Speaker or Narrator, and Point of View
The unidentified speaker hedgingly makes connections between Eric Garner's past work with the Parks and Recreation Horticultural Department and the collective in the present.
Form and Meter
The fifteen lines of the poem are written in a single stanza with no delineated meter or rhyme scheme.
Metaphors and Similes
Alliteration and Assonance
Consonance:
-"Parks and Rec." (Line): The hard "c" sound repeats.
-"small and necessary creatures" (Line 11): The "s" sound repeats.
-"pleasant to touch" (Line 12): The "t" sound repeats.
Assonance:
-"perhaps, that with his very large hands" (Line 4): The "a" sound repeats.
Irony
There is irony in the fact that Eric Garner, who was killed when a police officer placed him in a chokehold, once worked at a job that required him to care for plants that, most likely to this day, help us all breathe.
Genre
Political Poetry, Elegy
Setting
The setting is unspecified, however the speaker describes the earth in which Garner placed the plants that continue to grow to this day.
Tone
Hesitating, Uncomfortable, Hopeful
Protagonist and Antagonist
The protagonist is Eric Garner.
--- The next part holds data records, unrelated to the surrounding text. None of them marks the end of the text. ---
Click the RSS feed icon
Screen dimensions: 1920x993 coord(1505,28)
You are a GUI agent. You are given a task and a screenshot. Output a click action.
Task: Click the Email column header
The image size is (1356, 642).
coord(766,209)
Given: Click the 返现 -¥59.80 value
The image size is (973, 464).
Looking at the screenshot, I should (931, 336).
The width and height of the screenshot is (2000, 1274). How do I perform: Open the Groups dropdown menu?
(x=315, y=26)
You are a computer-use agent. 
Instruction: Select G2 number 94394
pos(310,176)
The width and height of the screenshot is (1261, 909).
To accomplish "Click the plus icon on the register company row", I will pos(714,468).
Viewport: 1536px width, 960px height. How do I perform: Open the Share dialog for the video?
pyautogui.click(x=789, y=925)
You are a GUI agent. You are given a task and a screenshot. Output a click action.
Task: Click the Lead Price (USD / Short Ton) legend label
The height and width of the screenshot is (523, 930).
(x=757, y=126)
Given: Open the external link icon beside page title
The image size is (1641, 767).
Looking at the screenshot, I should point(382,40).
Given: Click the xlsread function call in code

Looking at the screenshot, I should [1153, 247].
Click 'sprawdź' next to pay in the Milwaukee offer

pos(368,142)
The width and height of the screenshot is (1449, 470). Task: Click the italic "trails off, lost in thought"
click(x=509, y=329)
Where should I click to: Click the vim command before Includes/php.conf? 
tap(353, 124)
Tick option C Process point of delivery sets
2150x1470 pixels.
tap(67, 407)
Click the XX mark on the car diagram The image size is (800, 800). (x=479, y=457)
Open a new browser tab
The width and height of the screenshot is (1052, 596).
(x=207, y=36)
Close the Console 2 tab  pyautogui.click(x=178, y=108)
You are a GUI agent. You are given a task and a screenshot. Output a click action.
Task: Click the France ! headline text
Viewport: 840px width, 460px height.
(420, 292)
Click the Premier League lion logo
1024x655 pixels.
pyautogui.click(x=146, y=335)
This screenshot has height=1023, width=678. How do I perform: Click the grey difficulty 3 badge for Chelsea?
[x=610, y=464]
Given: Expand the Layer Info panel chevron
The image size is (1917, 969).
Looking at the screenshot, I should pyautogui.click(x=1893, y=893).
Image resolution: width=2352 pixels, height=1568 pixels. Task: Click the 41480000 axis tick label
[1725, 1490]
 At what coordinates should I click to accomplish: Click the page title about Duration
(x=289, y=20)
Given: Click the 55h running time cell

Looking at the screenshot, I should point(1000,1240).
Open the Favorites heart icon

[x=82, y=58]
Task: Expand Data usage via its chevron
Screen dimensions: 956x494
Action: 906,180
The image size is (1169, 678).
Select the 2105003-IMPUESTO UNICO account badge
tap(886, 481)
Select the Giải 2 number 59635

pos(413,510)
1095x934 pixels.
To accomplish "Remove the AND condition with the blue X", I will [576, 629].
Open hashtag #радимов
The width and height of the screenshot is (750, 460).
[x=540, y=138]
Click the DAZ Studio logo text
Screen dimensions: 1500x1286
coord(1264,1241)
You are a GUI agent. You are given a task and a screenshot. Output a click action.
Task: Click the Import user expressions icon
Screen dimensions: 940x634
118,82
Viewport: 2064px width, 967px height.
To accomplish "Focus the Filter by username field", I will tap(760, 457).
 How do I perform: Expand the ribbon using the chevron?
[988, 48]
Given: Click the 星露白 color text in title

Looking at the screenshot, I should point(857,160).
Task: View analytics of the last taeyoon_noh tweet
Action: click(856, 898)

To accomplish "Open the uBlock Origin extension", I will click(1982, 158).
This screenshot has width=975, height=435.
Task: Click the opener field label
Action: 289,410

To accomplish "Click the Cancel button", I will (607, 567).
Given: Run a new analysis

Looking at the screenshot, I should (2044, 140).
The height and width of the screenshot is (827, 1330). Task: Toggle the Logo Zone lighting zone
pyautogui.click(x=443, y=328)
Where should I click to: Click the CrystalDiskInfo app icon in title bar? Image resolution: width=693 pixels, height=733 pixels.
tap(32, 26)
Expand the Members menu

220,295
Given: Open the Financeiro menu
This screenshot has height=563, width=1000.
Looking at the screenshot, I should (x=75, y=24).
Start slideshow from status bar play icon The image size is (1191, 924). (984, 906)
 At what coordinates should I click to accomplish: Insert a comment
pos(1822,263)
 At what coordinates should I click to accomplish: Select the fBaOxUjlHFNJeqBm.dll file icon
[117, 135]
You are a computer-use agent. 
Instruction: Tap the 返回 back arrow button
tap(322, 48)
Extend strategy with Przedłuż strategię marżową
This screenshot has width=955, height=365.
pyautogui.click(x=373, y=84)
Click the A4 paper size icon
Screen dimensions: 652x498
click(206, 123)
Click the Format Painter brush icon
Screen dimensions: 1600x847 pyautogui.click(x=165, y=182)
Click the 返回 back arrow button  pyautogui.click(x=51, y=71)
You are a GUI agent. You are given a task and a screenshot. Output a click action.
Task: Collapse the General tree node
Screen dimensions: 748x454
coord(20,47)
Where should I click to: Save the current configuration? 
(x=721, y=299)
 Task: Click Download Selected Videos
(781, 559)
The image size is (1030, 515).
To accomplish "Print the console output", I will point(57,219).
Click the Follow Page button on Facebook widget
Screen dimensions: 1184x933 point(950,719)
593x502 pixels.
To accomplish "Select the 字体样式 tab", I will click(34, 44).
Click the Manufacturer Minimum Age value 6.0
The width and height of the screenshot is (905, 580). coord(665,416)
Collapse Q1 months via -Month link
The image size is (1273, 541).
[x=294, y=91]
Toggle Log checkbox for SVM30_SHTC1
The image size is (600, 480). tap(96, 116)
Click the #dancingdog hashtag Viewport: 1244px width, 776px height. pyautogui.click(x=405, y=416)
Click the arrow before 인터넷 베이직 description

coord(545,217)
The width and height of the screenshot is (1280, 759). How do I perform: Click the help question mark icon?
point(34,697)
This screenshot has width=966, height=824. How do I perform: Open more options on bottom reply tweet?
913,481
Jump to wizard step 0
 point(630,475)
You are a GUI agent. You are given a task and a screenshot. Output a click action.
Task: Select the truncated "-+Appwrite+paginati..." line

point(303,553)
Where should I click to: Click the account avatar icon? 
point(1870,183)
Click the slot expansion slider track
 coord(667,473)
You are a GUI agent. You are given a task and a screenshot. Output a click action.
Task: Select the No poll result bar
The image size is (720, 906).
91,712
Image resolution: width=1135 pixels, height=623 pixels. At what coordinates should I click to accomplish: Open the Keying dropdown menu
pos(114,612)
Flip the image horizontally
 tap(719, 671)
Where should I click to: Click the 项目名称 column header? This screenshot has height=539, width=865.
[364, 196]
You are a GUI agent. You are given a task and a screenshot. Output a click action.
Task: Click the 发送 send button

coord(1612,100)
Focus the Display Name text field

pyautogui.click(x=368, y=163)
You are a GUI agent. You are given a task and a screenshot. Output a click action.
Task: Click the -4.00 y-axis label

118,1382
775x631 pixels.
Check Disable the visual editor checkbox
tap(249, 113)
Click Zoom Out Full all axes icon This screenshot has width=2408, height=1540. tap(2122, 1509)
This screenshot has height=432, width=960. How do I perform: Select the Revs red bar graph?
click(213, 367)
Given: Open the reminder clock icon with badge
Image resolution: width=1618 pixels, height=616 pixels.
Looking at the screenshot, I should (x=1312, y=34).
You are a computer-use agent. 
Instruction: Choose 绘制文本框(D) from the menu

The antagonist is the systemic racism that led to his death at the hands of police.
Major Conflict
The major conflict of the poem is that Garner's life was cut short by a chokehold placed on him by a law enforcement officer. This alludes to the systemic racism that pervades society and kills people of color (particularly Black Americans) due to issues like police brutality.
Climax
The list of what plants do, described with the anaphora "like," gathers steam until the final climax of the poem: "like making it easier / for us to breathe" (Line 15).
Foreshadowing
When the speaker mentions that Garner's plants likely continue to grow, this foreshadows (to a reader who is knowledgable about the context in which Garner died, deprived of breath) that they continue to provide the air we breathe.
Understatement
The use of hedging phrases and the insistence on a "small" needful fact create an understatement.
Allusions
The use of the word "needful" in the title, and the poem's focus on breath, allude to Robert Hayden's poem "Frederick Douglass," where freedom is "needful to man as air" (Line 2).